PAUL SIMON recommends a hard-hitting novel about young people at risk

Home Boys
by Alex Wheatle
(Arcadia Books, £7.99)

THIS modern version of a Boy’s Own Story by Alex Wheatle follows convention at one level, with its pacey narrative of four friends who abscond together from their children’s home.

Spurred on by their pledge of loyalty to each other, Bullet, Carlton, Curvis and Glenroy outwit the authorities, face some of their own fears and re-establish, even if only for a while, a measure of control over their own lives.

But Wheatle, with his own experiences at the Shirley Oaks home where sexual abuse allegedly took place, uses the adventure genre to explore and explain the devastating consequences of children brought up in a largely loveless and at times abusive environment.

The book begins in the 1980s, with the opening chapters signalling the whereabouts of each of the boys. Bullet has just left the army, Carlton is in gaol, Curvis attends the funeral of a fifth friend and Glenroy struggles with the debilitating effects of mental illness.

The narrative then reverts to a decade or so previously, as the novel patiently and remorselessly lays bare the grim and brutal facts about Pinewood Oaks.

This is a place of control, where most staff, including the so-called house parents, are bureaucratically indifferent to the young lives in their charge and some are active predatory abusers. Casual racism and limited expectations hem the four boys in, with their future choices whittled away daily. The home is a factory of depravity, designed to sate the depravities of one generation and create the next generation’s underclass.

Yet the book is also about the enduring strength of friendship, the nature of justice and the importance of redemption. The boys are shown to be real people, emerging adults in their own right with a keen sense of right and wrong, even when they are struggling to work out how to apply those insights when few in authority will listen to them.

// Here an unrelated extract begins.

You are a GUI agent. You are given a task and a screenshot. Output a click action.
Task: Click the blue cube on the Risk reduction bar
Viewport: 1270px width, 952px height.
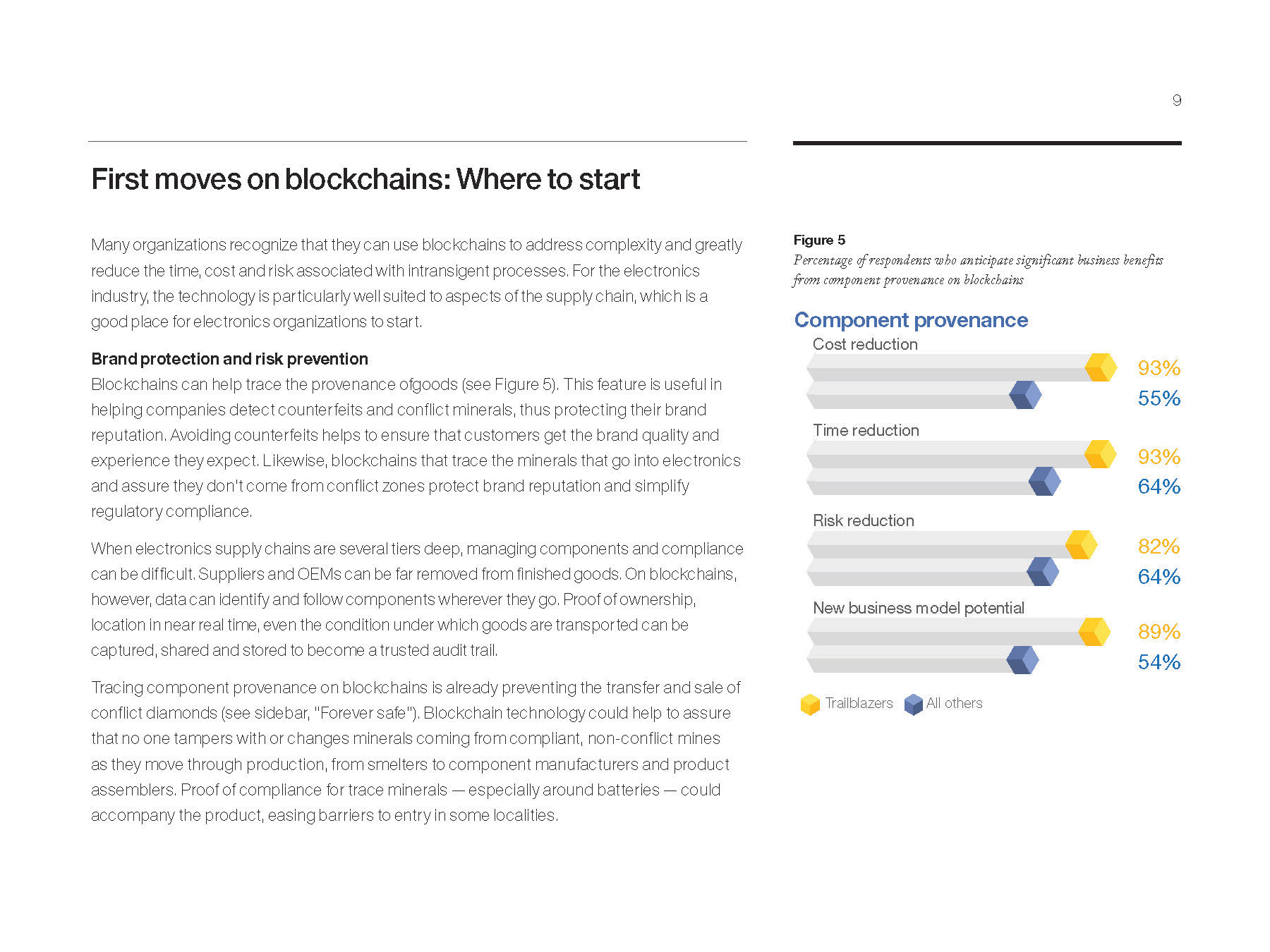[x=1043, y=571]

The four decide upon escape and carefully plan each minute detail, assisted by sympathetic comrades. Their days as refugees from the home are full of wonder and fun but also of reflection and fear. Eventually, an argument sunders the fellowship and they return to Pinewood Oaks with outcomes as justifiable in their origins as they are terrifying in their consequences.

Wheatle writes in an unadorned and realistic style with a keen ear for the natural language of children and young adults. Doubtless, readers will experience a sense of triumph at the strength and solidarity of the survivors and a burning desire to see the many real-life abusers and those who covered up for them brought to justice.